Trabajo en una oficina administrativa. Nada que valga la pena explicar demasiado; funciona, paga las cuentas y no suele empeorar las cosas, que ya es bastante. Fuera de eso, tengo un huerto. Ese sí responde bien, le doy lo básico y crece. Bastante directo, la verdad... debería aplicar la misma lógica en otros lados. Le doy agua, luz, paciencia y no nos contradecimos. Relación estable, o algo parecido.
No soy especialmente bueno hablando de mí. Me gusta el City Pop, no soy buen vendedor, pero el brócoli tampoco ayuda. Aún así, ambos insistimos. Tampoco hay mucho que destacar. Hago lo que tengo que hacer, llego a donde tengo que llegar y repito el proceso como cualquiera que ya entendió cómo funciona la vida. Yo todavía no he desbloqueado ese logro. Ha funcionado, sí, en términos generales hasta donde me consta. Dicen que tengo paciencia. No sé, solo estoy ahí; lo demás parece decisión de otros. No tengo problemas con el silencio. De hecho suele ser lo más claro del día, y lo que más disfruto en compañía de los míos.

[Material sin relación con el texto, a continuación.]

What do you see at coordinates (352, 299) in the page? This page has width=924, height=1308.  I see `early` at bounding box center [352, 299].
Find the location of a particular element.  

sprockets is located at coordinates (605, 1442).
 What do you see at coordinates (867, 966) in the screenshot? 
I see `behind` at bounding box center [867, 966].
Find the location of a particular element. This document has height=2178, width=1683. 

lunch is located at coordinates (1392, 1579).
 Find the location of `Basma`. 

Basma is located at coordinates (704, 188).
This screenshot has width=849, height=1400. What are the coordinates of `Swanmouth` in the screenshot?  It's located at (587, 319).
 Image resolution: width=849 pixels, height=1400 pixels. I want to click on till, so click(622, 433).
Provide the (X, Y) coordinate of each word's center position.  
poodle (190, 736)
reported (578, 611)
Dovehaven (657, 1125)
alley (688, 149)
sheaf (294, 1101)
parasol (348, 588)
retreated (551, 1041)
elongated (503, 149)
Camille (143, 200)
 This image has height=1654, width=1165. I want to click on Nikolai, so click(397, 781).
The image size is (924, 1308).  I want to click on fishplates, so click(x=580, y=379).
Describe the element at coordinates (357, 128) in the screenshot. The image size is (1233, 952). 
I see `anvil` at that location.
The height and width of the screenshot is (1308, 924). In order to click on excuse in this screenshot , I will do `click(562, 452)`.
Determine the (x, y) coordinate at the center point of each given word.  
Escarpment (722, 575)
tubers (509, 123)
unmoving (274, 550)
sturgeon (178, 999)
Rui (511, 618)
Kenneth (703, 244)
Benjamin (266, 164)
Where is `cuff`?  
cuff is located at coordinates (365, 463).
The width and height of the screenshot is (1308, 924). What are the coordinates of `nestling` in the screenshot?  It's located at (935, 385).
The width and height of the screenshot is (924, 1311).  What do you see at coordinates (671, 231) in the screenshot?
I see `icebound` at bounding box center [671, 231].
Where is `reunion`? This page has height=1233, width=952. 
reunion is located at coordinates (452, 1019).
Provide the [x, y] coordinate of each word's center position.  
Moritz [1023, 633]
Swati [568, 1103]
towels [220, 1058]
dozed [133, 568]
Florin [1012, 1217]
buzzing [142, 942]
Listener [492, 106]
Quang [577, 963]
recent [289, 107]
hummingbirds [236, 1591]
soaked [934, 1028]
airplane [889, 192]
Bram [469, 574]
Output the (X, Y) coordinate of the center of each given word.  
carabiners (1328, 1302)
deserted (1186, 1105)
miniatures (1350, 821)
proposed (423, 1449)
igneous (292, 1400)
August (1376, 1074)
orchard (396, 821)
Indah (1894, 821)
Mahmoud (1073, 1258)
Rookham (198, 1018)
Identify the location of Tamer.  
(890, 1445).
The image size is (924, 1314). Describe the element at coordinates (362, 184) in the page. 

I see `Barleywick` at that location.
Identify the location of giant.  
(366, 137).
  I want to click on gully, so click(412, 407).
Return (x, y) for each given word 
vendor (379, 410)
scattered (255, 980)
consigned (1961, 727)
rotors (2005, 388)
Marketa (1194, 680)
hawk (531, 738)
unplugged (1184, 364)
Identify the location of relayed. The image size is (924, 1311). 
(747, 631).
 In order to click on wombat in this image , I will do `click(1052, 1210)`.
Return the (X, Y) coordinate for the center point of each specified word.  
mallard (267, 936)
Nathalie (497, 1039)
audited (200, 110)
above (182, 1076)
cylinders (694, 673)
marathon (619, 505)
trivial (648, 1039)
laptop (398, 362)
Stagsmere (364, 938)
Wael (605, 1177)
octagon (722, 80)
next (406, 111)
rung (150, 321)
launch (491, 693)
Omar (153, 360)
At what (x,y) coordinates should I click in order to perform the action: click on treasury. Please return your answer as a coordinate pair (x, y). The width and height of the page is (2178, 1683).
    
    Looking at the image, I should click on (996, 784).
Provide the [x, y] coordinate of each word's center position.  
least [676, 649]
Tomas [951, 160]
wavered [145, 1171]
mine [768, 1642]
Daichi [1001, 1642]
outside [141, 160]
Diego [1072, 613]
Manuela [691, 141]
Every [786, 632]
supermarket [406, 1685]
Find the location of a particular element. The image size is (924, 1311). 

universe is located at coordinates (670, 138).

He intentado algunas cosas... no todas salieron bien. No todas salieron mal tampoco, pero lo suficiente para no sorprenderme ya. Ya sabes lo que dicen... "no esperaba mucho de ustedes y aún así logran decepcionarme".
Veamos... cocino lo suficiente para que nadie muera de hambre, nadie morirá de hambre en mi casa. Las niñas opinan fuerte sobre el brócoli. Yo también, pero lo cultivo igual; no sé si es un tema de principios o de terquedad. No, no solo cultivo brócoli, ¿okay? Quizá un poco de todo. He intentado salir con alguien. El timing suele ser creativo, ¿sabes? Yo también, pero no en el buen sentido.
No busco nada en particular. Pero si algo aparece… mientras no requiera explicaciones largas ni expectativas poco realistas, podría intentarlo.
Mientras tanto, seguiré siendo el vecino extraño que a veces se asoma a observarte a través de la ventana y sin saludar de vuelta, o solo para incomodarte.